→ EXERCISE REQUIREMENTS: Repeat exactly, and only, the lines running from the one that holds "Política de Privacidad (962, 2543)" to the end of the records.

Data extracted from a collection
▬▬▬▬▬▬
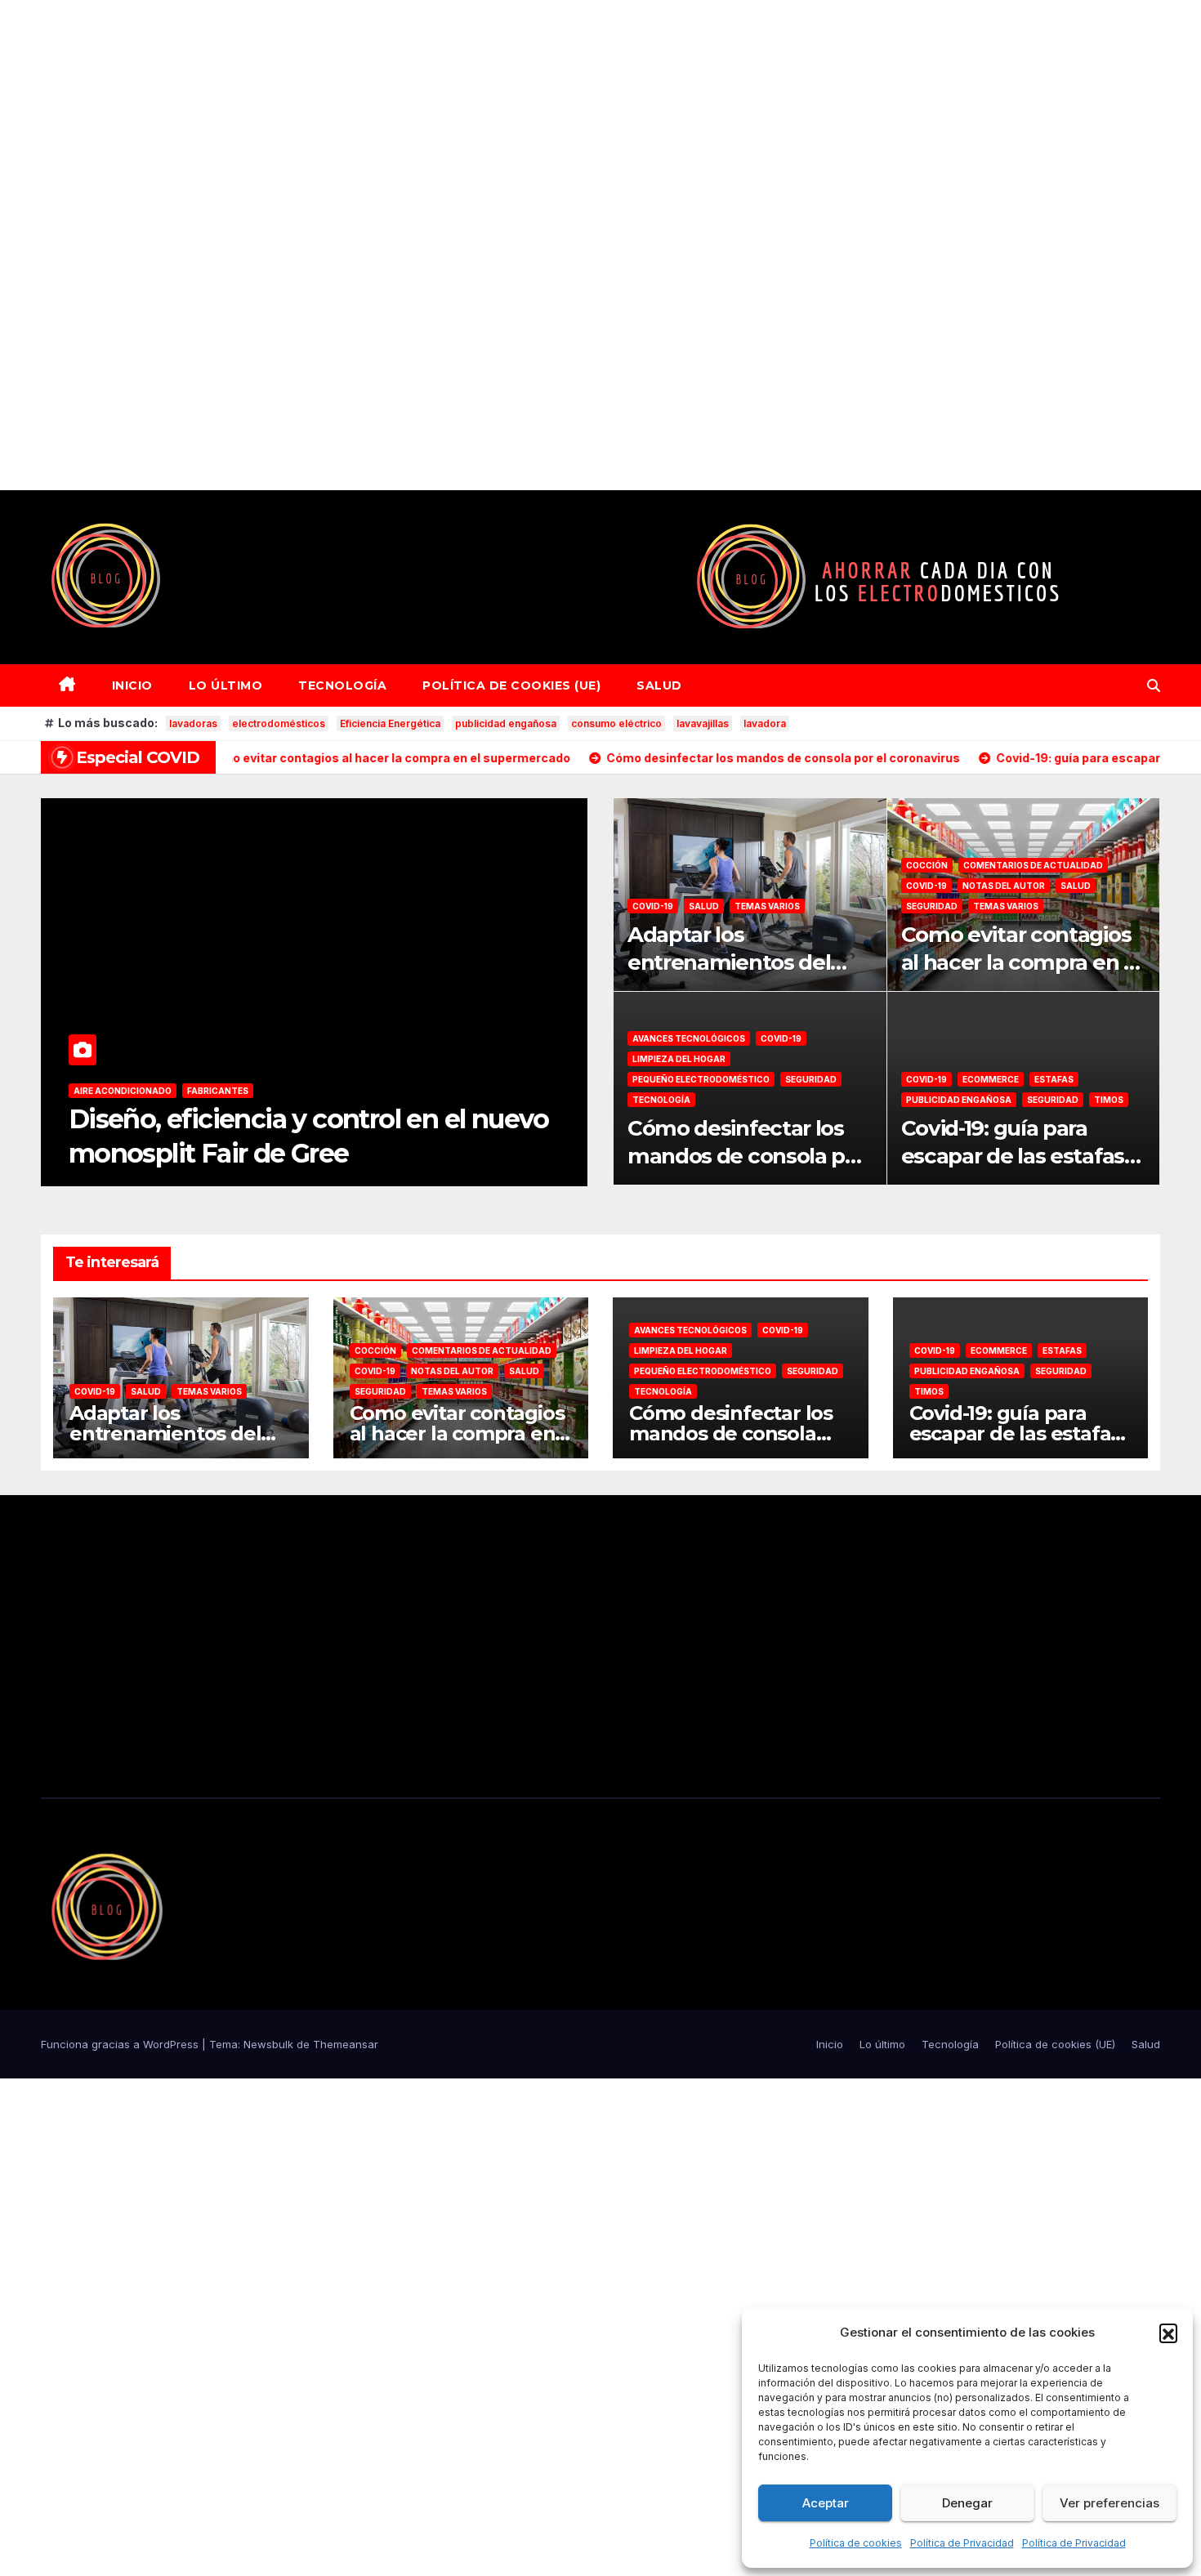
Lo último (226, 685)
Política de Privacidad (962, 2543)
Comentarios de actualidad (1033, 865)
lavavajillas (702, 723)
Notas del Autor (1003, 886)
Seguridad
▬▬▬▬▬▬
→ ANSWER SECTION:
Política de Privacidad (962, 2543)
Comentarios de actualidad (1033, 865)
lavavajillas (702, 723)
Notas del Autor (1003, 886)
Seguridad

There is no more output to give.